[Records from a dataset]
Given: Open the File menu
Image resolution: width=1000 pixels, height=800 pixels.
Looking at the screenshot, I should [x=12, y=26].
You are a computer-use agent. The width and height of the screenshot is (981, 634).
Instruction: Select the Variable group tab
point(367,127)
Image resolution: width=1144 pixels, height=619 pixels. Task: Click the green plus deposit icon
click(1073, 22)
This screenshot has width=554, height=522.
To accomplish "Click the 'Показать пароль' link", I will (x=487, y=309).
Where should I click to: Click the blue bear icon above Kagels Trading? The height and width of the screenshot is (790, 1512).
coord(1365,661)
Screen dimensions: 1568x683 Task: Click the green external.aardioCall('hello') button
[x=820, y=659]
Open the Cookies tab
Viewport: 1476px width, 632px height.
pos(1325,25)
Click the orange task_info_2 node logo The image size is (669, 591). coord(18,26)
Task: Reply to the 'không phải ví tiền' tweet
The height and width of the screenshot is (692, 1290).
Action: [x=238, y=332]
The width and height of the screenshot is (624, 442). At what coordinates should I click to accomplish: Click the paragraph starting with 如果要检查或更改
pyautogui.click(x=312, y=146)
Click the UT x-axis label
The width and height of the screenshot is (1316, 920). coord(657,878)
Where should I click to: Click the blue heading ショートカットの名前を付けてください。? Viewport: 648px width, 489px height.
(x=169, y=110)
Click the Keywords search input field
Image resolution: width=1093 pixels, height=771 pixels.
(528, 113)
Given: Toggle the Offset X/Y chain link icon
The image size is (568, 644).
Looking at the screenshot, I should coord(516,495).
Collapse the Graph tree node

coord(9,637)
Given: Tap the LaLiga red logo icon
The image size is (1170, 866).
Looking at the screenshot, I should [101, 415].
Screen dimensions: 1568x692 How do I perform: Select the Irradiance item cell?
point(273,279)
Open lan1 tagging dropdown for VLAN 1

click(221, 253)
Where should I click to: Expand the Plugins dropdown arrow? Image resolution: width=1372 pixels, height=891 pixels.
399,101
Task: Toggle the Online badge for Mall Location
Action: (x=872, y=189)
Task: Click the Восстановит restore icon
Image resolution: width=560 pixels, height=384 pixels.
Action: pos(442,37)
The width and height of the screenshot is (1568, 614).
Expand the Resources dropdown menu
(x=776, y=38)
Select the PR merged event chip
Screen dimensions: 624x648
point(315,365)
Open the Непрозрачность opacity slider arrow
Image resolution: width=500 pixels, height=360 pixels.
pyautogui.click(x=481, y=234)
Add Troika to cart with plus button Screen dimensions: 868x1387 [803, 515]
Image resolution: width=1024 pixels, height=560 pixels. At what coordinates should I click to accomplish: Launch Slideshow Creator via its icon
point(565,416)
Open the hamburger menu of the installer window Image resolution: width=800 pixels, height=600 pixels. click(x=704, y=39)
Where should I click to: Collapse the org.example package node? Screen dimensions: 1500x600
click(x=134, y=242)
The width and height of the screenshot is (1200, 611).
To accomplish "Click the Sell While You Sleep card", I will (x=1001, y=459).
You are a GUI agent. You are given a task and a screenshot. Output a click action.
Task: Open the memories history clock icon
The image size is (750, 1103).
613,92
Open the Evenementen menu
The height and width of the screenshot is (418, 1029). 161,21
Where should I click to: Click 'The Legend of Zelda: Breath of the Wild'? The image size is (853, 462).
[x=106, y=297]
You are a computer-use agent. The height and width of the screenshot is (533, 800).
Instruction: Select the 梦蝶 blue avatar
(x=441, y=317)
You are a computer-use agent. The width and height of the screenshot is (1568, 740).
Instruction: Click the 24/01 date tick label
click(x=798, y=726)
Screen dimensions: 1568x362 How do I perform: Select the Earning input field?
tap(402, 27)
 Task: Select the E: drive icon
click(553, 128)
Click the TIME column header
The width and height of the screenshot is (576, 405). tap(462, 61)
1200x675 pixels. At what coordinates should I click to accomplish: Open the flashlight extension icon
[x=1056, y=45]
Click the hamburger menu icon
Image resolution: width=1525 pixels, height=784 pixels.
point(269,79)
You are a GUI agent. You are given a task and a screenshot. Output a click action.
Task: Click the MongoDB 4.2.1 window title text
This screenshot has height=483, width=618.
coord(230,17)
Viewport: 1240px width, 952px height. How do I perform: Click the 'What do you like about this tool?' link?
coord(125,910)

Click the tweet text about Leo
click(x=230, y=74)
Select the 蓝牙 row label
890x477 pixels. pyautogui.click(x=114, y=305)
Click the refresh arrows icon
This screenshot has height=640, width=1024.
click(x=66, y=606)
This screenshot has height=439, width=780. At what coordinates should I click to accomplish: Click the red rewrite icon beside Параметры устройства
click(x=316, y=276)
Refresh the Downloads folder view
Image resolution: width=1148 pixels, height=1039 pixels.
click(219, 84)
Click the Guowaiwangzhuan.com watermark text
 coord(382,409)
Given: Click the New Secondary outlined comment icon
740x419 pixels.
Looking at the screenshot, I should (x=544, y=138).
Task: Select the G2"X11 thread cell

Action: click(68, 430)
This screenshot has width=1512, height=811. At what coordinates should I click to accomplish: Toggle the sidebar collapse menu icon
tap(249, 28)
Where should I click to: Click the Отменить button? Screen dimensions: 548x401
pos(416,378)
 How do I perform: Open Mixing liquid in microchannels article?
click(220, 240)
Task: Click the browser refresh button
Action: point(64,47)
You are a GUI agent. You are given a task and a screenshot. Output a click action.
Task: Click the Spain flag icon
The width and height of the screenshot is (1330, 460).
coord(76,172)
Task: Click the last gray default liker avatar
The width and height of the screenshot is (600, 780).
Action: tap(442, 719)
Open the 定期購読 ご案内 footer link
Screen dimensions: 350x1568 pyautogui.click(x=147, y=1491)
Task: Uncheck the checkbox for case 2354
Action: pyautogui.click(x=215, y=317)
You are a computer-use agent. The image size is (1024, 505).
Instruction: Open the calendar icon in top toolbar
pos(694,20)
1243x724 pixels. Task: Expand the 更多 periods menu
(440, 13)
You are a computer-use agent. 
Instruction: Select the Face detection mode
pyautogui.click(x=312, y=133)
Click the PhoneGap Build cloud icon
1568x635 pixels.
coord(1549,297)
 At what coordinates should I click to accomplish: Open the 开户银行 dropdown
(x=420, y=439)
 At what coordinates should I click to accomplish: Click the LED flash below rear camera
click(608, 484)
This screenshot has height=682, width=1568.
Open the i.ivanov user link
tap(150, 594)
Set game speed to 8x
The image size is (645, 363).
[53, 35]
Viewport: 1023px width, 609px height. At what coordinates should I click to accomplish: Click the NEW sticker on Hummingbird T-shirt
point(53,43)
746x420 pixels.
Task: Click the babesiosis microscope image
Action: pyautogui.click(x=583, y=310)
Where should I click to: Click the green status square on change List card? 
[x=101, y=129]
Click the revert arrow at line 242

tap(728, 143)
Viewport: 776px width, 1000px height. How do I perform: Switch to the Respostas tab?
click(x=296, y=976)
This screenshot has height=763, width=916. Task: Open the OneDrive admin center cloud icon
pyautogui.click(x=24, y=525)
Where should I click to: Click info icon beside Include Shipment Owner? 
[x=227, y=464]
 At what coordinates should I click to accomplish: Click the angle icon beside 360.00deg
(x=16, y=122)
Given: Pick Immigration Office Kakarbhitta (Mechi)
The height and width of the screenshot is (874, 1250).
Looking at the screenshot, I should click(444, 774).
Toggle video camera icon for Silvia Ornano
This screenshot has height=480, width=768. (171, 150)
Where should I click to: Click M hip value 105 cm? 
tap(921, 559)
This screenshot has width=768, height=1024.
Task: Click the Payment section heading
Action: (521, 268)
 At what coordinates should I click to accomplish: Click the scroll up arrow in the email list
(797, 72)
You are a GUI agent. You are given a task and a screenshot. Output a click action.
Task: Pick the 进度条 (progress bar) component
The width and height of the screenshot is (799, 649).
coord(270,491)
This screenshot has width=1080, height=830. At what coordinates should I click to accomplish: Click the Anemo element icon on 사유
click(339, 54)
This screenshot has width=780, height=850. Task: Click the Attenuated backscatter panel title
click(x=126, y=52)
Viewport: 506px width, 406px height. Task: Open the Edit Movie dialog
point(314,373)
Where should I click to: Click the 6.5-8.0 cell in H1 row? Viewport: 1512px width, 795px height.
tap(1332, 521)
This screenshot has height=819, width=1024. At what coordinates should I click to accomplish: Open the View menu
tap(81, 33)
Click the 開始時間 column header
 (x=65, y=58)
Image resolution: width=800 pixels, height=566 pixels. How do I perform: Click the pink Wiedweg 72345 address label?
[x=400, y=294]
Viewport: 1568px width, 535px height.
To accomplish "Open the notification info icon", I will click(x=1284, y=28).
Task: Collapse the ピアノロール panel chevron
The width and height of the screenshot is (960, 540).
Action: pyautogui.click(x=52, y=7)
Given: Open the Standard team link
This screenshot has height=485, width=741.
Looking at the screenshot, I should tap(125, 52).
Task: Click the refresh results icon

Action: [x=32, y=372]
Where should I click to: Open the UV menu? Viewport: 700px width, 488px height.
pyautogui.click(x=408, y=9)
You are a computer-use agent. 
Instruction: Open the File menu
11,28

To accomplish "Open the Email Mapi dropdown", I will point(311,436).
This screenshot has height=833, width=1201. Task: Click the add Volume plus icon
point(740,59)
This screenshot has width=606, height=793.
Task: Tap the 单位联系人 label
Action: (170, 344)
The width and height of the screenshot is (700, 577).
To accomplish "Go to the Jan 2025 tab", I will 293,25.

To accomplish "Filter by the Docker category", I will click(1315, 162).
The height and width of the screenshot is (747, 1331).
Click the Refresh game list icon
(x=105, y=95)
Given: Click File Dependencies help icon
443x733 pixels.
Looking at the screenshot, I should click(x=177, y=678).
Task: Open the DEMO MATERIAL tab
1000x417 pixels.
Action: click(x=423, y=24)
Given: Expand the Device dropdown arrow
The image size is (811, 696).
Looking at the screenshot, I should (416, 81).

▶ **WHAT IS REQUIRED**:
When you reach the line that contains "Given: Toggle the Offset X/Y chain link icon", stop; that line and every line before it, from the very first line of the data, should be restated word for word.

▶ **EXERCISE RESULT**:
Given: Open the File menu
Image resolution: width=1000 pixels, height=800 pixels.
Looking at the screenshot, I should [x=12, y=26].
You are a computer-use agent. The width and height of the screenshot is (981, 634).
Instruction: Select the Variable group tab
point(367,127)
Image resolution: width=1144 pixels, height=619 pixels. Task: Click the green plus deposit icon
click(1073, 22)
This screenshot has width=554, height=522.
To accomplish "Click the 'Показать пароль' link", I will (x=487, y=309).
Where should I click to: Click the blue bear icon above Kagels Trading? The height and width of the screenshot is (790, 1512).
coord(1365,661)
Screen dimensions: 1568x683 Task: Click the green external.aardioCall('hello') button
[x=820, y=659]
Open the Cookies tab
Viewport: 1476px width, 632px height.
pos(1325,25)
Click the orange task_info_2 node logo The image size is (669, 591). coord(18,26)
Task: Reply to the 'không phải ví tiền' tweet
The height and width of the screenshot is (692, 1290).
Action: [x=238, y=332]
The width and height of the screenshot is (624, 442). At what coordinates should I click to accomplish: Click the paragraph starting with 如果要检查或更改
pyautogui.click(x=312, y=146)
Click the UT x-axis label
The width and height of the screenshot is (1316, 920). coord(657,878)
Where should I click to: Click the blue heading ショートカットの名前を付けてください。? Viewport: 648px width, 489px height.
(x=169, y=110)
Click the Keywords search input field
Image resolution: width=1093 pixels, height=771 pixels.
(528, 113)
Given: Toggle the Offset X/Y chain link icon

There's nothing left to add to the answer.